__Work request__: The material must be copied out exactly, line for line.

* * *

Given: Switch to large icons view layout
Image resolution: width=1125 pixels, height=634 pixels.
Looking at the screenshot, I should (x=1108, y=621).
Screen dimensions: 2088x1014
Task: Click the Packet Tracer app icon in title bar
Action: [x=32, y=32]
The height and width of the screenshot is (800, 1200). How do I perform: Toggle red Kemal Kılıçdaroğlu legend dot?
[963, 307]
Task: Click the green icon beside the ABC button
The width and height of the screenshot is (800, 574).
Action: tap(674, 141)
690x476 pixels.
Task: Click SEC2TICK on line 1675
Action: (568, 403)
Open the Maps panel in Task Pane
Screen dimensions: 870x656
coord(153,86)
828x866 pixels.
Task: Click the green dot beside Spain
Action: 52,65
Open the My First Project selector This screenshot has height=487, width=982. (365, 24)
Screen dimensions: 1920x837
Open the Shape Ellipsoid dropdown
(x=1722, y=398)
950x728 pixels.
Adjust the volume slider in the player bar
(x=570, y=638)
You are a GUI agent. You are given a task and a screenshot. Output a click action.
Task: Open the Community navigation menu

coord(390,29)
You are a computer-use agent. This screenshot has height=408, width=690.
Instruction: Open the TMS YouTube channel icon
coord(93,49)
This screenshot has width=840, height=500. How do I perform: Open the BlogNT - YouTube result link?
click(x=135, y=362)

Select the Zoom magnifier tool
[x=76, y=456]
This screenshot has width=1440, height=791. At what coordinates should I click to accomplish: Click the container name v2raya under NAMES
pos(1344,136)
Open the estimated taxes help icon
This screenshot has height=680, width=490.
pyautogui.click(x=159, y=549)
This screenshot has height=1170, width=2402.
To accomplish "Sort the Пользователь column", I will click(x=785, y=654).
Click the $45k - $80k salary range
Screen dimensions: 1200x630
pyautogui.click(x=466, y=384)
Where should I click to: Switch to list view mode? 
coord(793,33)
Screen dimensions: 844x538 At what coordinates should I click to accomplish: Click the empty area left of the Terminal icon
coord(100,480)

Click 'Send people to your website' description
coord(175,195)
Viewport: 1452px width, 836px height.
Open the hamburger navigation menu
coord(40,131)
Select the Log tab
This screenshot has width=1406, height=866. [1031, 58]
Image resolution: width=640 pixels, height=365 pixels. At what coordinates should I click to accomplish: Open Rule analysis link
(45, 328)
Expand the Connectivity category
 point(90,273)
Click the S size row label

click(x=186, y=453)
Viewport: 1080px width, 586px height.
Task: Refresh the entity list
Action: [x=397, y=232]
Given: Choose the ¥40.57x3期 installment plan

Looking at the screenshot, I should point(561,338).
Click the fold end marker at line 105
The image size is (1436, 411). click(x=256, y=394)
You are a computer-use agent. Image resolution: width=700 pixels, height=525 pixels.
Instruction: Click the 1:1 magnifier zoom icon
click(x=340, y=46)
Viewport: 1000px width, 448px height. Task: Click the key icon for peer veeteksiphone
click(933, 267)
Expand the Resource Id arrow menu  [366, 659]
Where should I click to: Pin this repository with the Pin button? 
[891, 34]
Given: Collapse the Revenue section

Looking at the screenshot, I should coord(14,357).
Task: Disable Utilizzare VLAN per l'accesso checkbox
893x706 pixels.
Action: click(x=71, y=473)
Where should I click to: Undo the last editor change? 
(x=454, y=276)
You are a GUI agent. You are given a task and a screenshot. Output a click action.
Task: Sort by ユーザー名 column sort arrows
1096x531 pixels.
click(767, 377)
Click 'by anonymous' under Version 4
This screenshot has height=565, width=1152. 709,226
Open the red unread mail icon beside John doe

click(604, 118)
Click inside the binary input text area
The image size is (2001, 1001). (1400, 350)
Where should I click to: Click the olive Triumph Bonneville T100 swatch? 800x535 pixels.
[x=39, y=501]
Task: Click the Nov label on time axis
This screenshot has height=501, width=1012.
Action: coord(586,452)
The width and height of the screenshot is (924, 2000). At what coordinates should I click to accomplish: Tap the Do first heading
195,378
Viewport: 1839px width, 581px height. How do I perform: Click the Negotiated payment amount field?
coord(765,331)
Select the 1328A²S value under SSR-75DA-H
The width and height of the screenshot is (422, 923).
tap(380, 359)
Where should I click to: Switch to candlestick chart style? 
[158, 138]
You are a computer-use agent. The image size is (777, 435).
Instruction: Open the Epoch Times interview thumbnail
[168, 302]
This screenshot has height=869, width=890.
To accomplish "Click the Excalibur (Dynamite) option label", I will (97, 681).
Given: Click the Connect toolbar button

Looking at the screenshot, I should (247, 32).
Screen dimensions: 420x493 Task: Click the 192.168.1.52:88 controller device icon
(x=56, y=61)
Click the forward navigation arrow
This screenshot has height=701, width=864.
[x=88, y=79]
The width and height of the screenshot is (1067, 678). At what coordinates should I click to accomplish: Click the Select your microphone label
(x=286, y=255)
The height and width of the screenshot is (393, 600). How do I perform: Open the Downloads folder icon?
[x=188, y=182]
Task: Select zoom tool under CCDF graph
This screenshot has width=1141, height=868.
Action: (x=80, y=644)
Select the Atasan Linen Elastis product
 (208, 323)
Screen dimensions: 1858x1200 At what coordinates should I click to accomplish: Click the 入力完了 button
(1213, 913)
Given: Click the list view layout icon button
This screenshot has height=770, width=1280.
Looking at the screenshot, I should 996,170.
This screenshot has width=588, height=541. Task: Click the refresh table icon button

* * *

__Problem solution__:
Given: Switch to large icons view layout
Image resolution: width=1125 pixels, height=634 pixels.
Looking at the screenshot, I should (x=1108, y=621).
Screen dimensions: 2088x1014
Task: Click the Packet Tracer app icon in title bar
Action: [x=32, y=32]
The height and width of the screenshot is (800, 1200). How do I perform: Toggle red Kemal Kılıçdaroğlu legend dot?
[963, 307]
Task: Click the green icon beside the ABC button
The width and height of the screenshot is (800, 574).
Action: tap(674, 141)
690x476 pixels.
Task: Click SEC2TICK on line 1675
Action: (568, 403)
Open the Maps panel in Task Pane
Screen dimensions: 870x656
coord(153,86)
828x866 pixels.
Task: Click the green dot beside Spain
Action: 52,65
Open the My First Project selector This screenshot has height=487, width=982. (365, 24)
Screen dimensions: 1920x837
Open the Shape Ellipsoid dropdown
(x=1722, y=398)
950x728 pixels.
Adjust the volume slider in the player bar
(x=570, y=638)
You are a GUI agent. You are given a task and a screenshot. Output a click action.
Task: Open the Community navigation menu

coord(390,29)
You are a computer-use agent. This screenshot has height=408, width=690.
Instruction: Open the TMS YouTube channel icon
coord(93,49)
This screenshot has width=840, height=500. How do I perform: Open the BlogNT - YouTube result link?
click(x=135, y=362)

Select the Zoom magnifier tool
[x=76, y=456]
This screenshot has width=1440, height=791. At what coordinates should I click to accomplish: Click the container name v2raya under NAMES
pos(1344,136)
Open the estimated taxes help icon
This screenshot has height=680, width=490.
pyautogui.click(x=159, y=549)
This screenshot has height=1170, width=2402.
To accomplish "Sort the Пользователь column", I will click(x=785, y=654).
Click the $45k - $80k salary range
Screen dimensions: 1200x630
pyautogui.click(x=466, y=384)
Where should I click to: Switch to list view mode? 
coord(793,33)
Screen dimensions: 844x538 At what coordinates should I click to accomplish: Click the empty area left of the Terminal icon
coord(100,480)

Click 'Send people to your website' description
coord(175,195)
Viewport: 1452px width, 836px height.
Open the hamburger navigation menu
coord(40,131)
Select the Log tab
This screenshot has width=1406, height=866. [1031, 58]
Image resolution: width=640 pixels, height=365 pixels. At what coordinates should I click to accomplish: Open Rule analysis link
(45, 328)
Expand the Connectivity category
 point(90,273)
Click the S size row label

click(x=186, y=453)
Viewport: 1080px width, 586px height.
Task: Refresh the entity list
Action: [x=397, y=232]
Given: Choose the ¥40.57x3期 installment plan

Looking at the screenshot, I should point(561,338).
Click the fold end marker at line 105
The image size is (1436, 411). click(x=256, y=394)
You are a computer-use agent. Image resolution: width=700 pixels, height=525 pixels.
Instruction: Click the 1:1 magnifier zoom icon
click(x=340, y=46)
Viewport: 1000px width, 448px height. Task: Click the key icon for peer veeteksiphone
click(933, 267)
Expand the Resource Id arrow menu  [366, 659]
Where should I click to: Pin this repository with the Pin button? 
[891, 34]
Given: Collapse the Revenue section

Looking at the screenshot, I should coord(14,357).
Task: Disable Utilizzare VLAN per l'accesso checkbox
893x706 pixels.
Action: click(x=71, y=473)
Where should I click to: Undo the last editor change? 
(x=454, y=276)
You are a GUI agent. You are given a task and a screenshot. Output a click action.
Task: Sort by ユーザー名 column sort arrows
1096x531 pixels.
click(767, 377)
Click 'by anonymous' under Version 4
This screenshot has height=565, width=1152. 709,226
Open the red unread mail icon beside John doe

click(604, 118)
Click inside the binary input text area
The image size is (2001, 1001). (1400, 350)
Where should I click to: Click the olive Triumph Bonneville T100 swatch? 800x535 pixels.
[x=39, y=501]
Task: Click the Nov label on time axis
This screenshot has height=501, width=1012.
Action: coord(586,452)
The width and height of the screenshot is (924, 2000). At what coordinates should I click to accomplish: Tap the Do first heading
195,378
Viewport: 1839px width, 581px height. How do I perform: Click the Negotiated payment amount field?
coord(765,331)
Select the 1328A²S value under SSR-75DA-H
The width and height of the screenshot is (422, 923).
tap(380, 359)
Where should I click to: Switch to candlestick chart style? 
[158, 138]
You are a computer-use agent. The image size is (777, 435).
Instruction: Open the Epoch Times interview thumbnail
[168, 302]
This screenshot has height=869, width=890.
To accomplish "Click the Excalibur (Dynamite) option label", I will (97, 681).
Given: Click the Connect toolbar button

Looking at the screenshot, I should (247, 32).
Screen dimensions: 420x493 Task: Click the 192.168.1.52:88 controller device icon
(x=56, y=61)
Click the forward navigation arrow
This screenshot has height=701, width=864.
[x=88, y=79]
The width and height of the screenshot is (1067, 678). At what coordinates should I click to accomplish: Click the Select your microphone label
(x=286, y=255)
The height and width of the screenshot is (393, 600). How do I perform: Open the Downloads folder icon?
[x=188, y=182]
Task: Select zoom tool under CCDF graph
This screenshot has width=1141, height=868.
Action: (x=80, y=644)
Select the Atasan Linen Elastis product
 (208, 323)
Screen dimensions: 1858x1200 At what coordinates should I click to accomplish: Click the 入力完了 button
(1213, 913)
Given: Click the list view layout icon button
This screenshot has height=770, width=1280.
Looking at the screenshot, I should 996,170.
This screenshot has width=588, height=541. Task: Click the refresh table icon button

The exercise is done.